Violence and Mexico’s Struggle for Democracy

Mexico suffers from several challenges that hinder its success at maintaining a stable democracy. Although it may fit a procedural definition of democracy where it has consistent and competitive elections, its patronage system that continues to exist in the government continues to take away from a democratic spirit. The patronage system was developed to trade support for favors in the government and maintain national stability (Kesselman, Krieger & Joseph 424). Although this historically did maintain political order, it challenges true democracy. Additionally, the high inequality rates throughout the country act as a challenge to democracy because the poorest and most rural population are not equally represented in the government or do not have the same opportunity to become a political elite (KKJ, 441). Although these same issues exist in the United States, it still acts as a challenge to Mexico’s democracy and its democratic practices. The most significant challenge to Mexico’s democracy is arguably the violence and presence of the drug cartels as they pose a constant threat to the government’s stability, as well as present the opportunity to bribe and corrupt officials. The attempts by they military to persecute the drug cartels have only led to further lack of trust with the government as violence and corruption have let the people to fear the military instead of looking for protection.

This mistrust in the government due to violence and the presence of drug cartels have come to a global light after Mexico had a massive protest movement last year when 43 students were murdered. The protests shed light on the terrible violence that was occurring throughout the country and the power and corruption the drug cartels had over the national government. Because violence is so horrific, some professionals have argued that Mexico is a failed state (Taub, 2014). The organized crime in the country has so significantly hindered institutions that it has provided more room for drug cartels to grow and expand. Violence has started to affect Mexico’s economy as well because it is impacted its tourism industry and place a global mistrust in Mexico’s security and stability.


3 thoughts on “Violence and Mexico’s Struggle for Democracy

  1. Due to the violence in Mexico, I would agree that Mexico is not a stable democracy. The cartels have the influence, power, and money to threaten democracy. I would argue that democracy is not the “only game in town” due to the fact that PRI is back into power. Since the PRI are back in power I would argue Mexico more stable than when the PAN were in power because they worked with the drug cartels to reduce violence. The PRI’s system has worked better and will hopefully reduce violence to create a safer environment for the people of Mexico.

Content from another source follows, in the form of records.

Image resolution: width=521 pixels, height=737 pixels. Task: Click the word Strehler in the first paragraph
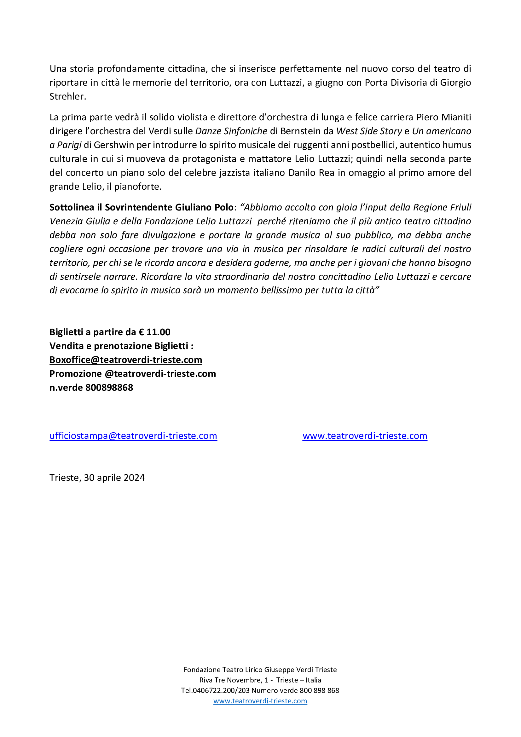click(67, 96)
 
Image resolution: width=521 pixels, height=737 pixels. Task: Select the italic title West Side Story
click(369, 131)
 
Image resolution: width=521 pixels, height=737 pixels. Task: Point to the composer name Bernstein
click(307, 131)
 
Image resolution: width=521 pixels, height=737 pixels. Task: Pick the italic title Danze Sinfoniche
click(231, 131)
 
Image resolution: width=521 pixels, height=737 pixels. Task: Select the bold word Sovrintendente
click(139, 207)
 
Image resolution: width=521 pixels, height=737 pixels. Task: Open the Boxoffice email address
click(126, 360)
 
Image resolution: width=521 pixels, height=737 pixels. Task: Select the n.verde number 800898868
click(109, 388)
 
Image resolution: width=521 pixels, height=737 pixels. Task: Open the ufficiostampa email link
click(133, 435)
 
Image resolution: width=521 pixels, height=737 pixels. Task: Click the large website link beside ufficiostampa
click(365, 435)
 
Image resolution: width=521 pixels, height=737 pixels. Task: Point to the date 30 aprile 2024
click(114, 478)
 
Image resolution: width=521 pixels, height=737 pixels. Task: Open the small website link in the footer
click(260, 701)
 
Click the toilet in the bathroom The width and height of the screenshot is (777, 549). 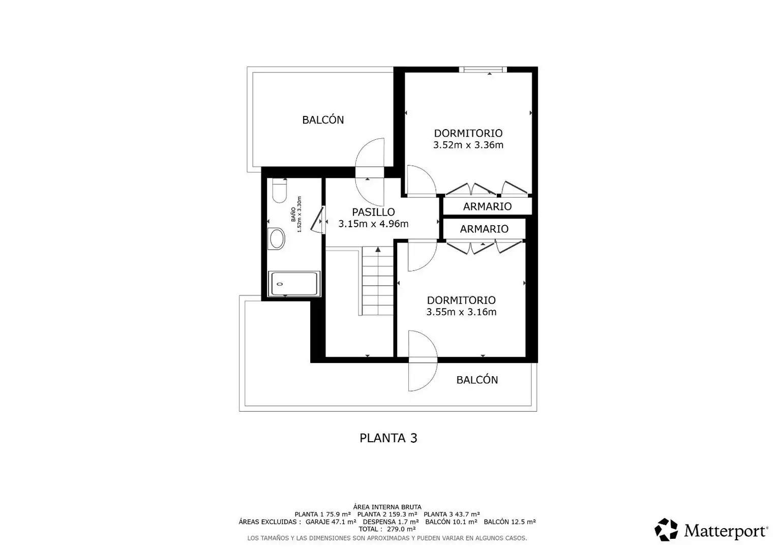(279, 191)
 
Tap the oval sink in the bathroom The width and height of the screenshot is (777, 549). (277, 238)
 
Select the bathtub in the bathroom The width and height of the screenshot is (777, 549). (294, 284)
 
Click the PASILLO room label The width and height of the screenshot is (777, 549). (373, 212)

  2. Comment: Emelie has asked me to take a look at her class’ blog.
    This is an insightful paper. It brought up to light all significant, entrenched factors that define the struggle. Since 2000, when the Institutional Revolutionary Party (PRI) lost its presidency to Vincent Fox, Mexico has been persistent in the pursuit of a stable democracy, but those factors – organized crime, corruption in government, inequality, drug cartel violence, drug trafficking, and drug cartels – just deny the objective.